• [Texto de origem]
De repente, porém, o
ébola deixou de ser um perigo para a saúde dos portugueses, porque apareceu
outro mais credivel – a legionella. A forma como o surto de legionella foi comunicado desde o início revestiu, mais
uma vez, a forma de alarme público. Os jornais fizeram primeiras páginas e o
tema foi abertura de telejornais com o Director-Geral de Saúde, Dr. Francisco
George, com aquelas suas barbas de revolucionário dos anos 60, a tornar-se uma figura
familiar em nossas casas ao almoço e ao jantar.
O surto teve origem
em Vila Franca de Xira
mas podia estar a afectar Lisboa também. Os primeiros sintomas eram vagos, tosse e
febre ligeira. Especulou-se sobre as causas (equipamentos de ar condicionado,
rede pública de água, etc.) sem as identificar. Falou-se em mortos, mesmo se o
primeiro caso
- e, ao que parece, alguns
dos seguintes – era o de um homem de 59 anos que já sofria de graves problemas
do aparelho respiratório e em que, portanto, a legionella, pode ter sido um
factor - até o factor catastrófico -, da sua morte, mas dificilmente a sua
causa (um outro caso envolve uma pessoa de 86 anos em idênticas
cisrcunstâncias). Deram-se conselhos que faziam pouco sentido para a população,
como o de não ser recomendável tomar duche, mas quanto à água da rede pública,
essa podia beber-se à vontade.
Numa altura do ano em que a tosse e a febre ligeira são
comuns, não terão sido poucos os milhares de portugueses que terão acorrido aos
hospitais e aos centros de saúde para despistar a legionella. E as autoridades
de saúde, com o Dr. Francisco George sempre em primeiro plano, apareciam como
os protectores da população, assegurando que estavam a trabalhar no sentido de
resolver a situação. Primeiro causaram alarme e medo, depois apresentavam-se
com a mensagem implícita: “Estejam tranquilos, que nós estamos aqui para vos
proteger”. Nada de mais eficaz para tornar os portugueses dependentes deles.
Governar é também proteger a comunidade. Mas o Dr. Francisco
George e o aparato político da saúde não são verdadeiros protectores. São
falsos protectores. Verdadeiros protectores teriam tomado as medidas
preventivas necessárias para que o surto de legionella nunca surgisse, em Vila Franca de Xira ou
em qualquer outro ponto do país. E ainda que o surto surgisse, teriam enviado para o local, rapidamente e em força,
equipas de técnicos a fim de identificar as causas e pôr-lhes cobro, e só depois teriam
comunicado o assunto à população: “ Houve um surto de legionella em Vila Franca de Xira.

[Itens listados num conjunto de dados]
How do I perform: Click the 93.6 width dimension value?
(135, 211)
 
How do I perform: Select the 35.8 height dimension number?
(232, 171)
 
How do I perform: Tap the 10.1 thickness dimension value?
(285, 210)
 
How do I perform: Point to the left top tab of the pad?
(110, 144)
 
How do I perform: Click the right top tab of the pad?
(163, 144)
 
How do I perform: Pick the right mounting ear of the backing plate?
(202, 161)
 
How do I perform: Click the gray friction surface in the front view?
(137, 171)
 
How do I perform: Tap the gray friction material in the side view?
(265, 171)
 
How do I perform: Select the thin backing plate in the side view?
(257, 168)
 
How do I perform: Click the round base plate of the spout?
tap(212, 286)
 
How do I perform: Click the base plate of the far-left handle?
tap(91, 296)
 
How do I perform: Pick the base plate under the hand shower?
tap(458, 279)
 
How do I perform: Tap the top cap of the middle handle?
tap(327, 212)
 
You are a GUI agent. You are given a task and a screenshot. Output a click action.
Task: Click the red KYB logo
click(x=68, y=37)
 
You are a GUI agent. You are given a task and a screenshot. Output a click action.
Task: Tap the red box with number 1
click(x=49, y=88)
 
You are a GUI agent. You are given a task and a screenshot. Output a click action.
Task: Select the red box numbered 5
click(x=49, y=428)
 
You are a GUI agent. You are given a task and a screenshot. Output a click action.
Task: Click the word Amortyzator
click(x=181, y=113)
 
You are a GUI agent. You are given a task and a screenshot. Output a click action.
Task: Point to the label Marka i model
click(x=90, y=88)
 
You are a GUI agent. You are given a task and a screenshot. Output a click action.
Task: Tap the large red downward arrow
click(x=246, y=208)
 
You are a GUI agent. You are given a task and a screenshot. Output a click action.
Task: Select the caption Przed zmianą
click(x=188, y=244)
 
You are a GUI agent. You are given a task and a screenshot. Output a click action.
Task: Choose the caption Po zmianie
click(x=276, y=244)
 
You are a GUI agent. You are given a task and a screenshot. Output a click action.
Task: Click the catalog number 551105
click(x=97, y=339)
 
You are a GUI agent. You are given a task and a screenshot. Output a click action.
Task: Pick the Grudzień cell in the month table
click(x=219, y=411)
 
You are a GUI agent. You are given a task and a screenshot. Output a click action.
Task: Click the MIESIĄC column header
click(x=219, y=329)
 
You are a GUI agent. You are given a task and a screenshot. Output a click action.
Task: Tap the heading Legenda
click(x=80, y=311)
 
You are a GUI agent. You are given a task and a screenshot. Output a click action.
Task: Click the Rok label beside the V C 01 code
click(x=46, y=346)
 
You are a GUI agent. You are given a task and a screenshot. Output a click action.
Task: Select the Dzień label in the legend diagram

• [Enunciado] Transcreva, sem qualquer alteração, o trecho do texto sobre o surto de legionella que vai de "De repente, porém, o" até "e ao jantar.".

• [Resposta]
De repente, porém, o
ébola deixou de ser um perigo para a saúde dos portugueses, porque apareceu
outro mais credivel – a legionella. A forma como o surto de legionella foi comunicado desde o início revestiu, mais
uma vez, a forma de alarme público. Os jornais fizeram primeiras páginas e o
tema foi abertura de telejornais com o Director-Geral de Saúde, Dr. Francisco
George, com aquelas suas barbas de revolucionário dos anos 60, a tornar-se uma figura
familiar em nossas casas ao almoço e ao jantar.